WHAT THE EXERCISE ASKS: Copy out every line of the records where the string "left" occurs.

(Source data)
○ ○ ○ ○ ○
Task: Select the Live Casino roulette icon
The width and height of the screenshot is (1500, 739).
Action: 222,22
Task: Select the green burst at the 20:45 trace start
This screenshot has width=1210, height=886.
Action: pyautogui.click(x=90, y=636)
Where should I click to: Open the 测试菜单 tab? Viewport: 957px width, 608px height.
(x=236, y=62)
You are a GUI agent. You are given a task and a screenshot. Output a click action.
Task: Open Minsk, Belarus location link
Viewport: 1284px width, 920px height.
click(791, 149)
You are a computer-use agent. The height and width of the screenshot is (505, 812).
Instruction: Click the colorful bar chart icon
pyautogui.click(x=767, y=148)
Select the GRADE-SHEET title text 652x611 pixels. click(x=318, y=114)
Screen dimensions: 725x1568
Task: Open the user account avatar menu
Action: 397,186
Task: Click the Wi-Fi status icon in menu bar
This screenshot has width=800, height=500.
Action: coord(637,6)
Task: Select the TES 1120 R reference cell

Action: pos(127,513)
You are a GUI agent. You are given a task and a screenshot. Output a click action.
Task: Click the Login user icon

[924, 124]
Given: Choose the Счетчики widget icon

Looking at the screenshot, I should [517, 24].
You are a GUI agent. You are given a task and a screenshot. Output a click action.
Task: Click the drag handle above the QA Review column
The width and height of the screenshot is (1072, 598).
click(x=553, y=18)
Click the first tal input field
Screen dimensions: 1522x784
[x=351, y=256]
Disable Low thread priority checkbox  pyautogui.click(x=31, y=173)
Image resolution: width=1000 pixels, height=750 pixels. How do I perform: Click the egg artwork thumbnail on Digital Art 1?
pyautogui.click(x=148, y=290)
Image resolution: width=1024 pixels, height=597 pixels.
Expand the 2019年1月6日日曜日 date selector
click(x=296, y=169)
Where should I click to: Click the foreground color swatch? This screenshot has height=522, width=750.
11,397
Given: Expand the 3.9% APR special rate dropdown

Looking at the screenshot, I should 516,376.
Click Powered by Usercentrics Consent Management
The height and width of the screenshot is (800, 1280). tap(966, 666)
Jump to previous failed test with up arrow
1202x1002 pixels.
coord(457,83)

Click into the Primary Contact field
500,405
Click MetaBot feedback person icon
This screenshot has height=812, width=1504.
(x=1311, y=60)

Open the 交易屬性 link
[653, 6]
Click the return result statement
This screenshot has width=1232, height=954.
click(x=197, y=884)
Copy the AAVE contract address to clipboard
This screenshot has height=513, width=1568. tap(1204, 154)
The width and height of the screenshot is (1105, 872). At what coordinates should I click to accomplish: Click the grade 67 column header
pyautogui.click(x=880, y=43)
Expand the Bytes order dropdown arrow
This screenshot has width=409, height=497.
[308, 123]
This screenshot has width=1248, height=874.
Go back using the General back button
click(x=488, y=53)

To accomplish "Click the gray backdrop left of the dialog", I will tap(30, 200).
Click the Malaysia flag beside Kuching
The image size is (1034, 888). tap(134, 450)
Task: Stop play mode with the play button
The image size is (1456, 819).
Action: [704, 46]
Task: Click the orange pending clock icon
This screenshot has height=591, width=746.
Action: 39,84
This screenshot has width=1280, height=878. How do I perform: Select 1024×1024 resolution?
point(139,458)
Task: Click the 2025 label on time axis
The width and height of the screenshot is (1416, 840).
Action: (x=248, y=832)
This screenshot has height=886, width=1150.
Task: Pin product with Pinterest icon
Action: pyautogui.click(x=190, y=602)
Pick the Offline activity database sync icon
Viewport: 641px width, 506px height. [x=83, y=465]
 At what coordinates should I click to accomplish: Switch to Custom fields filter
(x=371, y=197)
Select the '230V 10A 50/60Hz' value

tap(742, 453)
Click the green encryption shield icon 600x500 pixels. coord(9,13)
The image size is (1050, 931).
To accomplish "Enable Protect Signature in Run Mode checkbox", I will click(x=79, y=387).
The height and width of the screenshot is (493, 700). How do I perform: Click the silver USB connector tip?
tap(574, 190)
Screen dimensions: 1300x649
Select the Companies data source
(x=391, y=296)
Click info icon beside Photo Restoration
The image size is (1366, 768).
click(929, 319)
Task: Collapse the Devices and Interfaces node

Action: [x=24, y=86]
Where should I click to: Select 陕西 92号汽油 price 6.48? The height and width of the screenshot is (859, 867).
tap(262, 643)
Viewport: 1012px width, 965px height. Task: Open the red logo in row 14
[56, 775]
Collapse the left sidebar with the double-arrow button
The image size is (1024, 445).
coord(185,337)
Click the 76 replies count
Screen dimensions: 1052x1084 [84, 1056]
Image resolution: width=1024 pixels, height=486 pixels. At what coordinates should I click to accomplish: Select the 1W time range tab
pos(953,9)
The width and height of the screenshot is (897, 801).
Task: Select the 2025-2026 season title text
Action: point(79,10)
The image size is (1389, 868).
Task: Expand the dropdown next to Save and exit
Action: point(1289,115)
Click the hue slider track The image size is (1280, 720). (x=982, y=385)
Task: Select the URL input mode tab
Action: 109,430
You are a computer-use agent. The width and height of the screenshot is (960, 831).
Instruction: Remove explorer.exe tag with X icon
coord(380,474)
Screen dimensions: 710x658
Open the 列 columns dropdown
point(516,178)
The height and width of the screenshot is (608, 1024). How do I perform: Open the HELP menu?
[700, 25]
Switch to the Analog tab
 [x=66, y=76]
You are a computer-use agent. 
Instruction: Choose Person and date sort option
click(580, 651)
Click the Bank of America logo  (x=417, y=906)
○ ○ ○ ○ ○
OUTPUT FOR THIS TASK:
To accomplish "Click the gray backdrop left of the dialog", I will tap(30, 200).
Collapse the left sidebar with the double-arrow button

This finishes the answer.